Runner Steve chases his American Dream

Steve Pope Runner, who is running 40 miles a day for 77days in aid of charity for help the Heros
Steve Pope Runner, who is running 40 miles a day for 77days in aid of charity for help the Heros

SHEFFIELD long-distance runner Steve Pope is aiming to push himself to the limit from next month – with a 3,000-mile journey across America.

The 44-year-old student landlord has set himself the challenge of running 40 miles a day, for 77 days, from San Francisco to New York, taking in nine mountain ranges and three deserts along the way.

He will be accompanied by friend Chris Finill, from Surrey, and the duo hope to raise £10,000 for the Help For Heroes charity with the adventure they are calling From Golden Gate to New York State.

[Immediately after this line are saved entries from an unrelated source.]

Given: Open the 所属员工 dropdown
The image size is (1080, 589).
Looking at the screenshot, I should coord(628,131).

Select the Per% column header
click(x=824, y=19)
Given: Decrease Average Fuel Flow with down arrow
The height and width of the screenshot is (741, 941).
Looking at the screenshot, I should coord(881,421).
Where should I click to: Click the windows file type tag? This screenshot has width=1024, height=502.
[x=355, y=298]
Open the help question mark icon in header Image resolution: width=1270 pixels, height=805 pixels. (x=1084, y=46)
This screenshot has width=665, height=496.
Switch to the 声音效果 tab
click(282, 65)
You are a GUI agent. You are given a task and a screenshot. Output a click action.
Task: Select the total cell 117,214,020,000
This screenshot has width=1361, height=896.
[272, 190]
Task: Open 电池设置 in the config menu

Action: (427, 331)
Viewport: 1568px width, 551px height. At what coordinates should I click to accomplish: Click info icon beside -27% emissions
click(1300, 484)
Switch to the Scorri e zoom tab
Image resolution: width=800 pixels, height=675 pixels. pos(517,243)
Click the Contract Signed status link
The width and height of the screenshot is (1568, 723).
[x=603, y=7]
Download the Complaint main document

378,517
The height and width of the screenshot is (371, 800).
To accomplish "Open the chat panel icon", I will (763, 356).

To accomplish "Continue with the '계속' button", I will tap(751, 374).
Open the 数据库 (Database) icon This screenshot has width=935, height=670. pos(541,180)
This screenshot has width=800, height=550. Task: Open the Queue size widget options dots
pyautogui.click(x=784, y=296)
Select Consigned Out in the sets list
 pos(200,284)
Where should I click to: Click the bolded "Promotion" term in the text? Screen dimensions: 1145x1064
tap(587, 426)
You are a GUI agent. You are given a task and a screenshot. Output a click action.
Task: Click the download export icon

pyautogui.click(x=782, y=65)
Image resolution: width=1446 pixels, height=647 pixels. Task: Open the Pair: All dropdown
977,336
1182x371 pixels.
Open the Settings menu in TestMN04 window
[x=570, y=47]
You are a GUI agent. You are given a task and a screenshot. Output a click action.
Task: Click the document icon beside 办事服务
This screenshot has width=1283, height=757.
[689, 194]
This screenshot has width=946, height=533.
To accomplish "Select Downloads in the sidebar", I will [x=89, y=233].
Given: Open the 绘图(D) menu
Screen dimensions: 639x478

Eight times as many people have climbed Everest as have crossed America on foot and only one, an American, has taken a route similar to the one being taken by the British runners.

“We have both got a long history of long-distance racing,” said Steve, who lives with wife Penny in Crosspool. “We have run 24- and 12-hour races but we have never attempted anything like this. We are confident we can do it but the proof is in the pudding.

“The first three weeks will be hot, then we have got the Rockies. It’s going to be hard – we wouldn’t attempt if it wasn’t. Both of us have thought about this for a long time, and we are at the stage where if we don’t do it, we are not going to do it. Time isn’t on our side.”

Steve and Chris, aged 52, a school bursar, who is the only man to have run all 31 London marathons in under three hours, plan to set off on August 19 by running out of the Pacific Ocean, Baywatch-style, and to finish on November 6 by plunging headlong into the Atlantic.

They are even taking part in the New York marathon on the same day – “the perfect ending”.

Steve, who runs his own student property business after working as a teacher, already has form when it comes to crossing America.

He cycled from Vancouver to the Mexican border over six weeks in 1995 – “for the hell of it.”

And the journey north to south whetted his appetite for seeing different parts of the country. “There are two Americas – the cities and small town America, which you don’t really see much of.

“It’s where nobody locks their houses and cars and where everybody invites you to dinner. They are friendly, open people. The cities are very different.

“If you are going to see America, you want to see the extremes. There will be some times when there will be four days without us seeing a habitation. It will bring home that America is a big place.”

The duo will be accompanied by cameraman Ben Southern, who will record the highs and lows of the journey and drive the back-up vehicle.

Steve is also thinking there could be a book to follow – “because enough bizarre things are going to happen to us”.

The duo are looking for sponsors to offer cash or equipment, runners who would like to run with them for a mile or a day, hoteliers or homeowners who might be able to give them a bed for a night.